Le patronat partage plusieurs préoccupations syndicales
Sur ce point, le patronat dit partager les préoccupations exprimées par les centrales syndicales concernant la procédure d’adoption des deux textes. Il appelle ainsi à la reprise des concertations tripartites entre l’État, les employeurs et les travailleurs.
Les syndicats dénoncent également ce qu’ils considèrent comme une atteinte à la liberté syndicale et aux droits fondamentaux au travail, ainsi qu’une remise en cause des acquis du dialogue social tripartite. Ils évoquent, en outre, une violation de la Convention 144 de l’Organisation internationale du travail (OIT), relative aux consultations tripartites sur les normes internationales du travail.
Sur ce dernier point, le patronat rappelle que le Sénégal a longtemps été cité en exemple pour la qualité de son dialogue social et de sa démocratie sociale. Il estime, dès lors, qu’il serait « souhaitable » d’éviter le dépôt d’une plainte auprès des instances compétentes de l’OIT.
Le CDD de quatre ans fait débat
La question du nouveau régime du contrat à durée déterminée (CDD) a également été abordée.
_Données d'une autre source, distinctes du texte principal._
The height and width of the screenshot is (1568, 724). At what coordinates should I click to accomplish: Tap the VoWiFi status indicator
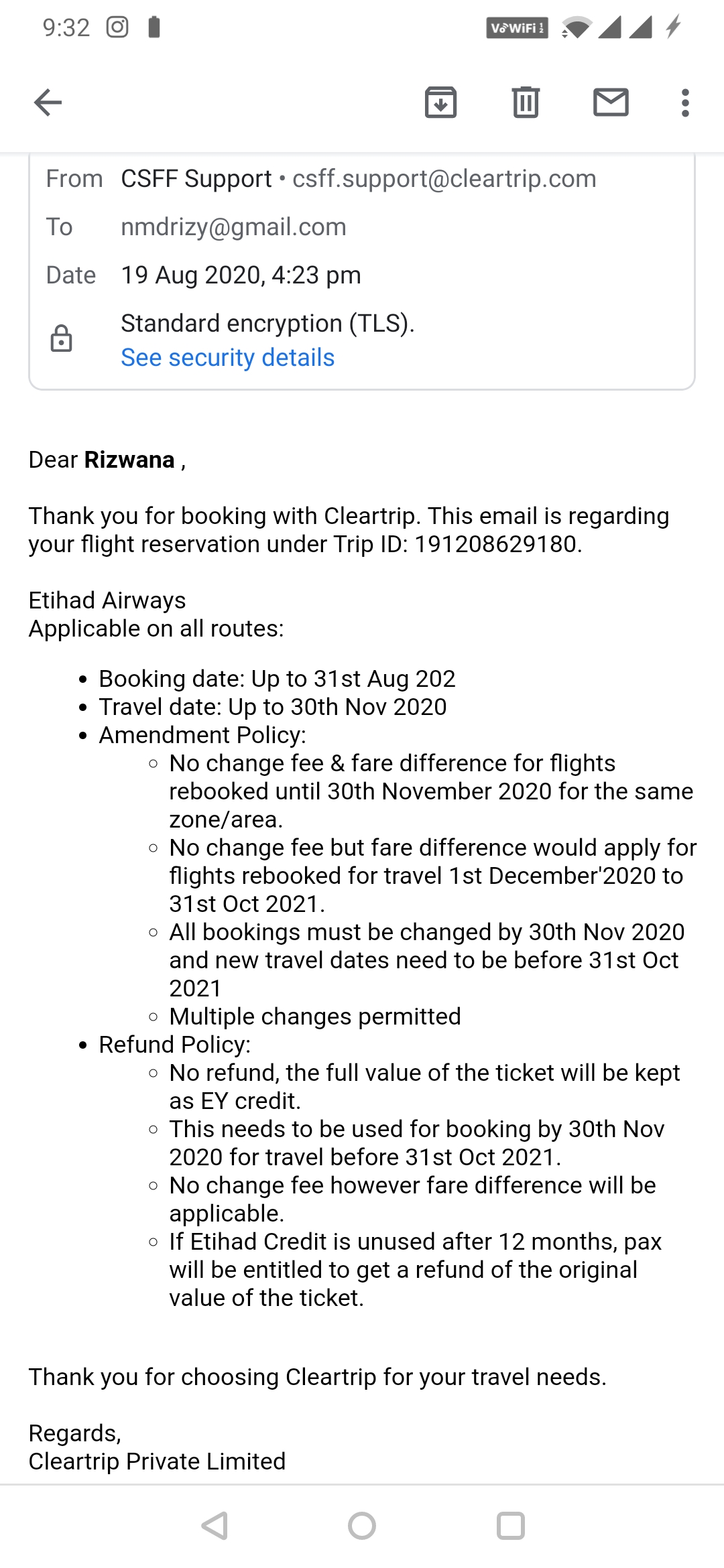[517, 28]
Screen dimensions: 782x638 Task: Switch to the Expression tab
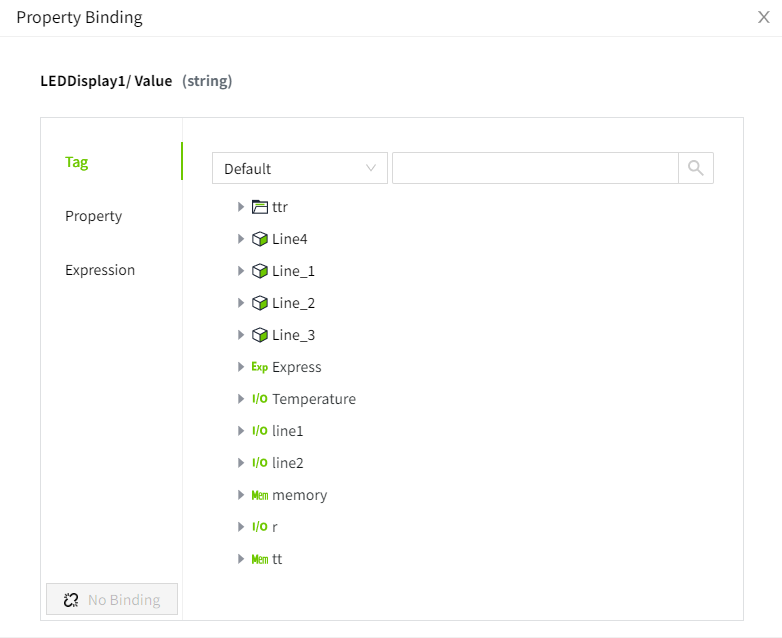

Le Front syndical dénonce une disposition susceptible, selon lui, d’accroître la précarité des travailleurs.
Le patronat reconnaît, pour sa part, que la rédaction de l’article relatif à une durée pouvant atteindre quatre ans est susceptible de donner lieu à différentes interprétations et, éventuellement, à des contentieux sociaux.
En l’absence d’une disposition réglementaire venant clarifier cette question, les organisations patronales se disent favorables au maintien des anciennes dispositions, soit un CDD d’une durée de deux ans, renouvelable une fois.
Gouvernance des institutions sociales : une autre source de préoccupation
Les discussions ont également porté sur l’autonomie de gestion et la gouvernance des institutions sociales. Sur ce dossier, le patronat partage une nouvelle fois les inquiétudes exprimées par les centrales syndicales.
Il regrette notamment que le consensus tripartite dégagé autour de plusieurs innovations lors du Conseil consultatif national du Travail n’ait pas été suffisamment pris en compte. Le patronat rappelle toutefois que l’État conserve des pouvoirs d’approbation, d’opposition et de substitution, ainsi qu’une présence importante au sein des organes délibérants.
Dans ce contexte, il se félicite de la directive présidentielle annoncée lors du Conseil des ministres du 2 septembre 2026 concernant la revalorisation des pensions de retraite et la préservation des acquis liés à la gouvernance des institutions de protection sociale.
Une grève générale jugée préjudiciable
Si le patronat reconnaît la légitimité de plusieurs préoccupations exprimées par les syndicats, il appelle néanmoins à éviter une grève générale de 72 heures. Pour les organisations patronales, une telle mobilisation pourrait avoir des conséquences importantes sur une économie nationale déjà confrontée à un contexte socio-économique difficile.
« Une grève générale n’est pas souhaitable », estime le patronat, qui met en avant ses effets potentiellement négatifs sur les entreprises, les travailleurs, les finances publiques et, plus largement, sur l’économie et l’image du Sénégal.
Les organisations patronales annoncent ainsi leur volonté de poursuivre les démarches nécessaires en vue de favoriser la reprise des concertations tripartites.
Au terme de la rencontre, le patronat a réaffirmé son attachement à la paix et à la stabilité sociales, à l’amélioration de la productivité du travail et à une croissance économique inclusive. Il invite l’État et les centrales syndicales à renouer avec un dialogue social constructif afin de trouver des solutions consensuelles aux différentes préoccupations soulevées.